Why I am not a “person or color”

I used to think that the National Association for the Advancement of Colored People’s name was anachronistic, but now since so many willingly refer to Black people as “colored people” or “people of color” clearly it is reflective of current sensibilities. I do find this quite interesting.

To be sure, I do not use these terms to refer to us (Africans/Black people). Identifiers are, as is all else, political. They can anchor one in a consciousness that is dynamic and compelling with respect to a grander vision of social possibility or they can moor one to visionlessness. I see no grand conception of our peoplehood in terms like “people of color” or “colored people”. They seem both generic and impotent to my thinking.

My rejection of this term is based on the following criticisms:

  1. Many so-called people of color are defined as such within the borders of the US, but may be a part of dominant racial, ethnic, or caste groupings in their home countries. Therein, given the global prevalence of anti-Blackness these groups may be actors in the on-going subjugation of Black people in their homelands. Does one, by simply crossing the US border become filled with an overwhelming sense of solidarity with Black people and their on-going struggle for freedom while regarding the Blacks of one’s homeland with loathing and derision?
  2. The term, by virtue of its generic nature, posits a shared reality among so-called POC, but we know that many groups position themselves in various ways in relation to the hegemony of Whites in US society. Some may identity themselves as White due to the material advantages afforded Whites. Others may attempt to assimilate themselves into Whiteness via the acts of marriage and procreation. Still others may participate in or sanction the subordination and exploitation of other racialized and oppressed groups, such as Africans/Blacks for their own advantage as in the case of many non-Black merchants who operate commercial businesses in Black communities.
  3. The term is used increasingly in contexts where clearly Black/African people are the subject of discussion. It is as if by generalizing the discourse to an amorphous body of racialized and oppressed people (i.e., “POC”), that one’s language may prove more satisfactory or less disconcerting. It does beg the question as to who such sterile language is intended to assuage in the first place. One must also ask whose experience is being erased in the process of such speech acts.
  4. I am reminded that during the Black Power era there was no revolutionary politics that argued vociferously on the basis of such an ambiguous identity. Formations and theories of liberatory struggle drew substantively upon notions of Blackness or Africanness. There was a reason for this, and this is at the heart of my thinking.
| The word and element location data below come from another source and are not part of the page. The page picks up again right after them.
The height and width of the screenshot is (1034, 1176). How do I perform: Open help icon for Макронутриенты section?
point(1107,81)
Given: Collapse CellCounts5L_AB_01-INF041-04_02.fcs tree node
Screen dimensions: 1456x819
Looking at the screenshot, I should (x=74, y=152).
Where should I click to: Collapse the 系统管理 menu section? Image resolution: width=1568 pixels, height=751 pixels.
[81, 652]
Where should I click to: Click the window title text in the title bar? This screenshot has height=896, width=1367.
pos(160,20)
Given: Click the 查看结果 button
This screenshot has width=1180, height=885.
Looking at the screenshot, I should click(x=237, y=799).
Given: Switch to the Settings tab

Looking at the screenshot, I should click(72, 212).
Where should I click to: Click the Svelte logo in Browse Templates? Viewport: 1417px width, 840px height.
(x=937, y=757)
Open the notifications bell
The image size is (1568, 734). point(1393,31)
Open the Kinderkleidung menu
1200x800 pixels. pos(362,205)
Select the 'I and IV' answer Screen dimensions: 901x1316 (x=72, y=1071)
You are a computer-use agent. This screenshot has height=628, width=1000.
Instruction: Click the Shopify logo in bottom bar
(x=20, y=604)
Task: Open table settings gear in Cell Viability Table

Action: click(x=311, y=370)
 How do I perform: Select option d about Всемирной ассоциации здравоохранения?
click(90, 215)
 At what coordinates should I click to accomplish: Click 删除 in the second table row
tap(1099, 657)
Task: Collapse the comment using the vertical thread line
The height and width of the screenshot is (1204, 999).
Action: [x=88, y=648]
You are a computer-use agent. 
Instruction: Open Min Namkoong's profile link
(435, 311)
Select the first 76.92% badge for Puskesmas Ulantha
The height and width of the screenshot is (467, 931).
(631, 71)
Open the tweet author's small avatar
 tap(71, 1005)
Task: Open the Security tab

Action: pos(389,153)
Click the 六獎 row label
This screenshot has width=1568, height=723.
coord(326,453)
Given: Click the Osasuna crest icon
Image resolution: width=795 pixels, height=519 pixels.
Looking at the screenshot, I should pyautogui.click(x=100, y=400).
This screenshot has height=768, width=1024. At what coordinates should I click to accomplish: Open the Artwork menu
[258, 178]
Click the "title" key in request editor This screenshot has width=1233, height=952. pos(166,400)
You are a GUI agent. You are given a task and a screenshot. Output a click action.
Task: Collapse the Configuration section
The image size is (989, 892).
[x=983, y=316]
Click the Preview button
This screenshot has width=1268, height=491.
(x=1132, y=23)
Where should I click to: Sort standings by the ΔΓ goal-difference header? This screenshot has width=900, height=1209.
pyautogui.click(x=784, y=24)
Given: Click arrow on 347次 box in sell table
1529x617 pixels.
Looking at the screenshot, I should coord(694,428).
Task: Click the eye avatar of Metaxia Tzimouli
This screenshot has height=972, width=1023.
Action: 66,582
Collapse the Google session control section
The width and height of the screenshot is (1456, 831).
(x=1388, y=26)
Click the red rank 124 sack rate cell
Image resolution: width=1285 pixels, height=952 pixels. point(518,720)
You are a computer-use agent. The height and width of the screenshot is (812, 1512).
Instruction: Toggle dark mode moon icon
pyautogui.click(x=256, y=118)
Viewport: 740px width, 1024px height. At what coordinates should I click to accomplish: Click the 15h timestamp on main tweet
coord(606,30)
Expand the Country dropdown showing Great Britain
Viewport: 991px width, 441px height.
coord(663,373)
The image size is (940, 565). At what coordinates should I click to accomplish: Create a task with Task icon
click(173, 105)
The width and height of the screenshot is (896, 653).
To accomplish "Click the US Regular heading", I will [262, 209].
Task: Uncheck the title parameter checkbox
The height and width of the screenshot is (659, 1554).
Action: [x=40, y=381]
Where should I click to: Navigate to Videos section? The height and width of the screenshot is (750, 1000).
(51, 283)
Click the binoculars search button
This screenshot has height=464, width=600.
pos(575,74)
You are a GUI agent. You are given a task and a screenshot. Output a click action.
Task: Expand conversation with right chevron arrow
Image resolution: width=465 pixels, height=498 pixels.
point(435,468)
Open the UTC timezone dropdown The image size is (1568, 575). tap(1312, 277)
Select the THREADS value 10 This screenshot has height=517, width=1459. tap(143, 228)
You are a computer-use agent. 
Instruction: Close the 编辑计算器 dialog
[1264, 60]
For me, much of the problem with terms such as POC is based on the fact that they do not arrive at what one actually is—an African whose ancestors were kidnapped, tortured, and assaulted in an attempt to both forge America and to neutralize one’s determination to resist domination. This question of resistance is ultimately, I believe, at the heart of why an African identity is so powerful in contrast to a more generic one. We find that much of the resistance to enslavement was driven by a very clear consciousness among the enslaved of who they were. This is especially so among the maroons whose very actions rejected the logic of White domination, the structural arrangements of that domination, and posed another paradigm reflective of core elements of an African worldview. This means that the maroons did not only resist enslavement, they sought to establish an African way of life on alien soil and to make their reclaimed sovereignty the basis of their resistance to those forces opposed to African freedom. Herein we find the conjoined components of sovereignty and culture as key bases of African life reasserted in a contested milieu. Hence the maroon struggle was indelibly an act of African resistance.

Some will insist that the conception of Africanness is not by default one of resistance, however given the significance of African culture and the imperative of sovereignty as a necessary condition for the full expression of one’s culture, Africanness becomes, in the milieu of European terror, a site of resistance out of necessity. In fact, Dr. Marimba Ani has declared that “To be Afrikan is the revolutionary act of our times.” The key element of this statement is the use of the verb be. As to be Afrikan—in Dr. Ani’s conception and in the conception of those many ancestors who struggled, fought, and died for African freedom and self-determination—is to be engaged in the work of the restoration of African sovereignty and the reclamation of African culture. To be African is to understand both of these processes as necessarily requiring the elimination of all forces opposed to that sovereignty and the cessation of cultural mis-orientation as an inescapable barrier to the full expression of the African ethos. Thus, to be African on this basis is to embrace the politics of revolutionary struggle and to recognize the distinctiveness and specificity of Black struggle. It is not to be some amorphous “person of color” or a “colored person”. It is not a politics based on an erasure of one’s distinctiveness as an African.

I am an African. I am not a “person of color”.